Encouraging topline results from a pivotal Phase 3 study into a drug for Charcot-Marie-Tooth type 1A disease have been shared by Pharnext. To find out about this news in more detail, you can view Pharnext’s press release at AccessWire by clicking here.
About Charcot-Marie-Tooth Disease
Charcot-Marie-Tooth disease (CMT) is a progressive genetic condition that damages the peripheral nerves. These nerves play an important role in communicating messages from the brain about muscle movement, and sensory information (such as hot, cold, touch, and pain) back to the brain. People with CMT may experience muscle weakness, changes to their gait, and numbness, amongst other symptoms.
There are multiple types of CMT, which are given numbers. These categories are then often sub-divided using letters into different forms within the types. CMT1A, which the study investigated, is thought to be the most common form of CMT, and affects about six out of every ten patients with CMT1.
A Phase 3 pivotal clinical trial is studying the effects of the investigational drug PXT3003 in patients with mild to moderate CMT1A. The fifteen-month long study involved more than three hundred patients, who were either given a high dose of the drug, a lower dose, or a placebo.
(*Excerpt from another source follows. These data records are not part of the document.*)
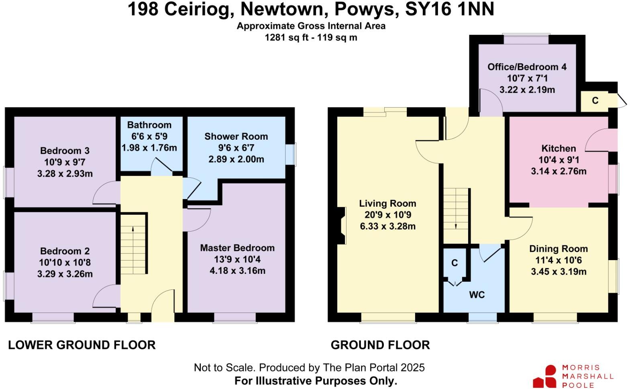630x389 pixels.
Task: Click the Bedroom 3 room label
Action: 65,151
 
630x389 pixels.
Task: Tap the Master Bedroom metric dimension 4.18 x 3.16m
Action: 237,271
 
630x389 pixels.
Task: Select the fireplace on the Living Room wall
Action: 342,226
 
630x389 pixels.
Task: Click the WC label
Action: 477,295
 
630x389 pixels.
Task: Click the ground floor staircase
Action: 456,209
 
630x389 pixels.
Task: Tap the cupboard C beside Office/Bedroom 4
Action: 595,101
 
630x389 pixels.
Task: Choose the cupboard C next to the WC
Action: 455,263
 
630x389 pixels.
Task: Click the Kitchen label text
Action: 558,149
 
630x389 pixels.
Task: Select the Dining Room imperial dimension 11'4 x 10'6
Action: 558,260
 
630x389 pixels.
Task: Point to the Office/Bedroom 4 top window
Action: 526,39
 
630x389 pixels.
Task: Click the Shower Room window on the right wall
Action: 294,154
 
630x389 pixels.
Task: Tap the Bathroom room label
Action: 149,125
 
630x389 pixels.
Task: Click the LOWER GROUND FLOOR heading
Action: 82,345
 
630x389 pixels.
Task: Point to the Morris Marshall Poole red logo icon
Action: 545,377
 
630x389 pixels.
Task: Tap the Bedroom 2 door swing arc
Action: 105,295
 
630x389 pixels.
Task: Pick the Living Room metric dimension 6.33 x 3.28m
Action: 387,226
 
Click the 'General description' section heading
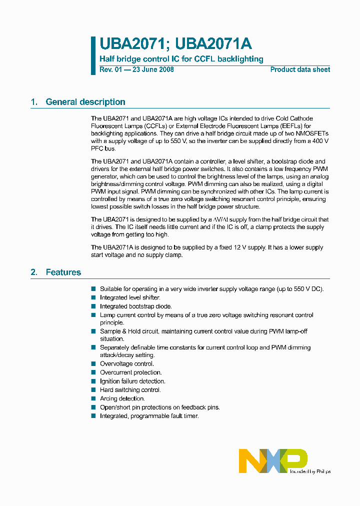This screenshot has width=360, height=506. click(x=85, y=102)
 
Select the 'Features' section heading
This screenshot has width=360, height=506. click(x=63, y=272)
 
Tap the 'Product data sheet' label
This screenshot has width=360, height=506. click(x=300, y=70)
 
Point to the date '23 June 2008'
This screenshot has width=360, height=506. click(x=152, y=70)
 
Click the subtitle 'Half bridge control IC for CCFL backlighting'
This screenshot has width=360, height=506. click(x=182, y=59)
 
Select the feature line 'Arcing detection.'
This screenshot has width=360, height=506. click(x=122, y=398)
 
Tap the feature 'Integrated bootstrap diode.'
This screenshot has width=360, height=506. click(x=136, y=306)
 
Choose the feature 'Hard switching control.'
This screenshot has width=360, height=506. click(x=130, y=390)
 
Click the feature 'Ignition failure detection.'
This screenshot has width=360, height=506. click(x=132, y=381)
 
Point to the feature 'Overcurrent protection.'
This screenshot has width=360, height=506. click(x=130, y=372)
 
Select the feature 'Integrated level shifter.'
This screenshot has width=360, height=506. click(x=130, y=298)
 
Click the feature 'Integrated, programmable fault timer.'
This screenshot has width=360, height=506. click(x=149, y=416)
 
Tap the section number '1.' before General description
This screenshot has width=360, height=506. click(x=34, y=102)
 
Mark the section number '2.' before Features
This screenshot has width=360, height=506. click(x=34, y=272)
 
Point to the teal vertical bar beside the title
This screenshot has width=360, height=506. click(x=93, y=55)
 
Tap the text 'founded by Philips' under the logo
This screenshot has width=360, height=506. click(x=310, y=471)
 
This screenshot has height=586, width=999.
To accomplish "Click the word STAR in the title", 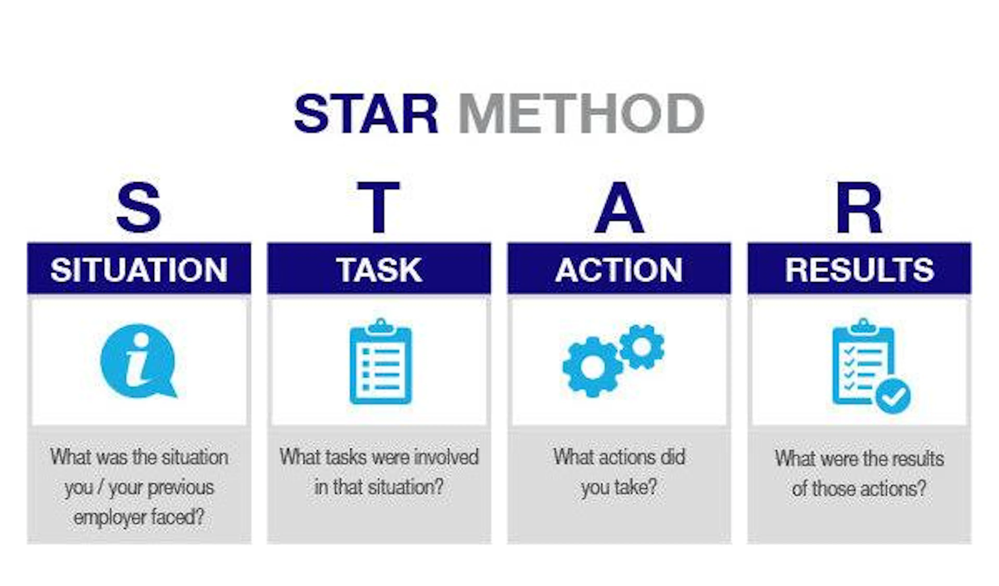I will pos(366,114).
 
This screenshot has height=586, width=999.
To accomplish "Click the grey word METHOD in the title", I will pos(581,114).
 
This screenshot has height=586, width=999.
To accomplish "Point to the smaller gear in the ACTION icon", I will pos(642,347).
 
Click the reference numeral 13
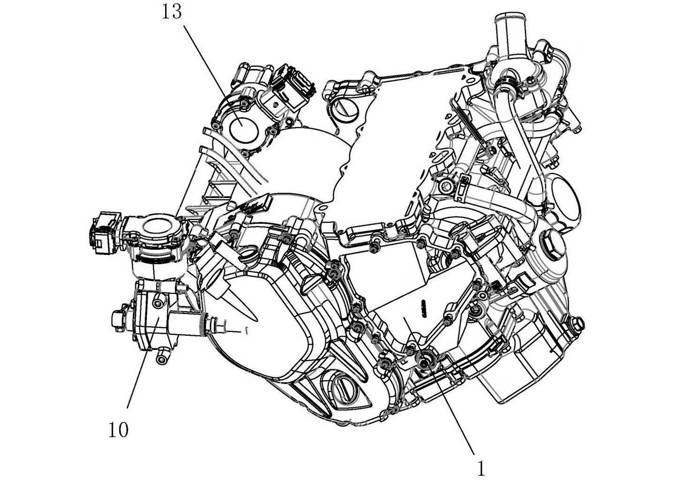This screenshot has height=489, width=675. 172,12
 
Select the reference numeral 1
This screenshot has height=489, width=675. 481,469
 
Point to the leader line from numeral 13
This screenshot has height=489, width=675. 213,75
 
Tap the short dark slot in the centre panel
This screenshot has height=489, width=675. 423,308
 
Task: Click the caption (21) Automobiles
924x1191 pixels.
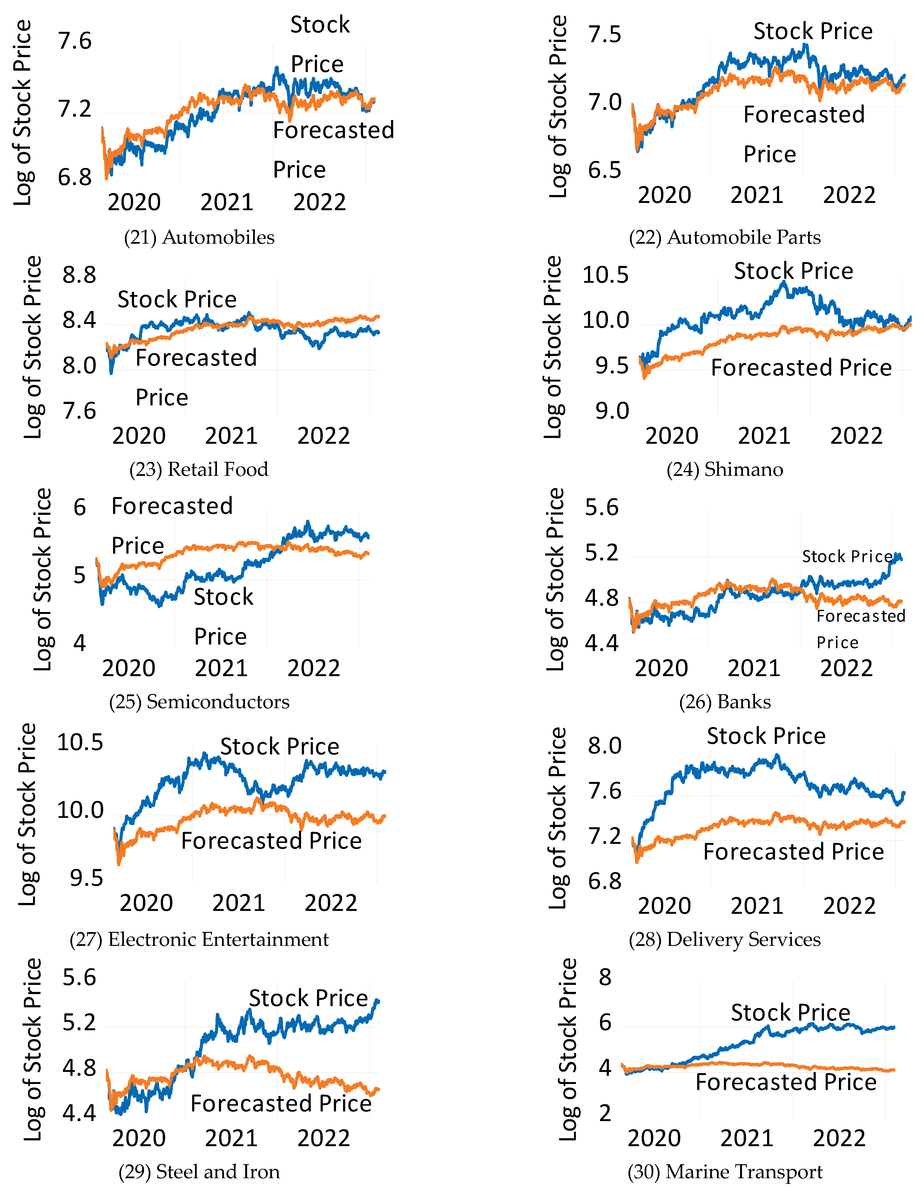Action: [199, 237]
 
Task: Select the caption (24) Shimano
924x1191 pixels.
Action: [724, 470]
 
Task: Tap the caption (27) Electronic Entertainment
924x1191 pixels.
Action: [199, 940]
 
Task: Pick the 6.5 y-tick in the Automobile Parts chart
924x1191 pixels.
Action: [604, 171]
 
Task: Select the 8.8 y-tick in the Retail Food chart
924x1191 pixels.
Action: [79, 275]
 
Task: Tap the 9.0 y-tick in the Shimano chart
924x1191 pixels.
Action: [612, 411]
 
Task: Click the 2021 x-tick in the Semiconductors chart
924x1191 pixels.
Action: [221, 669]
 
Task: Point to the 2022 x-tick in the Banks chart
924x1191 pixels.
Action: [846, 669]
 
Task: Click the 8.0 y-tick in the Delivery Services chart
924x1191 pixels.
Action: [604, 746]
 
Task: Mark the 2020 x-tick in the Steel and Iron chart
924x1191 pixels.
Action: [139, 1139]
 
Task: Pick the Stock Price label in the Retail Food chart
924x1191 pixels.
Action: [177, 299]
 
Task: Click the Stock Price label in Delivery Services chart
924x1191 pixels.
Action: [766, 736]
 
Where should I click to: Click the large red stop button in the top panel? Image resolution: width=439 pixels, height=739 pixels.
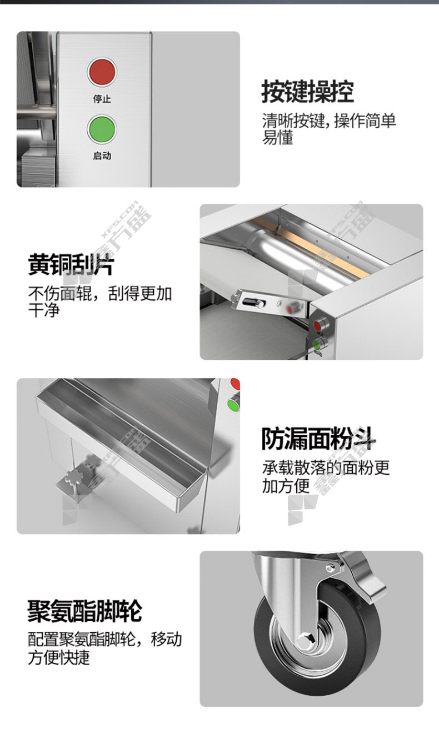point(102,73)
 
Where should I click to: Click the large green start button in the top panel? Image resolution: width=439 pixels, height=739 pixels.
point(102,129)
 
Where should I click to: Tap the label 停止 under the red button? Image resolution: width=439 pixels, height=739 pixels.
point(102,99)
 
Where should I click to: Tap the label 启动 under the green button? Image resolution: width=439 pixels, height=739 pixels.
point(102,155)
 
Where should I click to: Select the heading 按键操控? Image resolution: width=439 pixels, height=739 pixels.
point(308,92)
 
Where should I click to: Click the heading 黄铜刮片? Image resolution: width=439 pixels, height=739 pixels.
point(71,264)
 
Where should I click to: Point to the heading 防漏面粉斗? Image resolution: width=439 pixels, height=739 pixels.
point(318,439)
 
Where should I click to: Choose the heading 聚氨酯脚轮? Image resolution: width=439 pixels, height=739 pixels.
point(85,611)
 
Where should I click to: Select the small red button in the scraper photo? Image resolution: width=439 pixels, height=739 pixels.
point(317,325)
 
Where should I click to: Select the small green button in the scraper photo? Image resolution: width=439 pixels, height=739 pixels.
point(317,345)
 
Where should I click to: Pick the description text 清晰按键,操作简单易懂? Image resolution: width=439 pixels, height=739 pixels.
point(329,129)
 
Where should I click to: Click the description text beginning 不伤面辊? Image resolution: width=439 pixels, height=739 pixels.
point(99,301)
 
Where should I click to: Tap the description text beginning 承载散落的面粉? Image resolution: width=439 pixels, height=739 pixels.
point(326,477)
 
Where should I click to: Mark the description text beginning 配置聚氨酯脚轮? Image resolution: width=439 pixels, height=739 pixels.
point(104,648)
The study showed encouraging results supporting the effectiveness and the safety of the drug. Patients taking the higher dosage showed an average reduction of 0.4 on the Overall Neuropathy Limitation Scale used to assess disability (a 0.3 reduction was judged to be meaningful). The higher dosage group also met the secondary aim of the study, which was an improvement in the 10-meter walk test. People in this group showed a reduction of 0.5 seconds.
Following these results, Pharnext says that it plans to apply for market approval in both the United States and the European Union.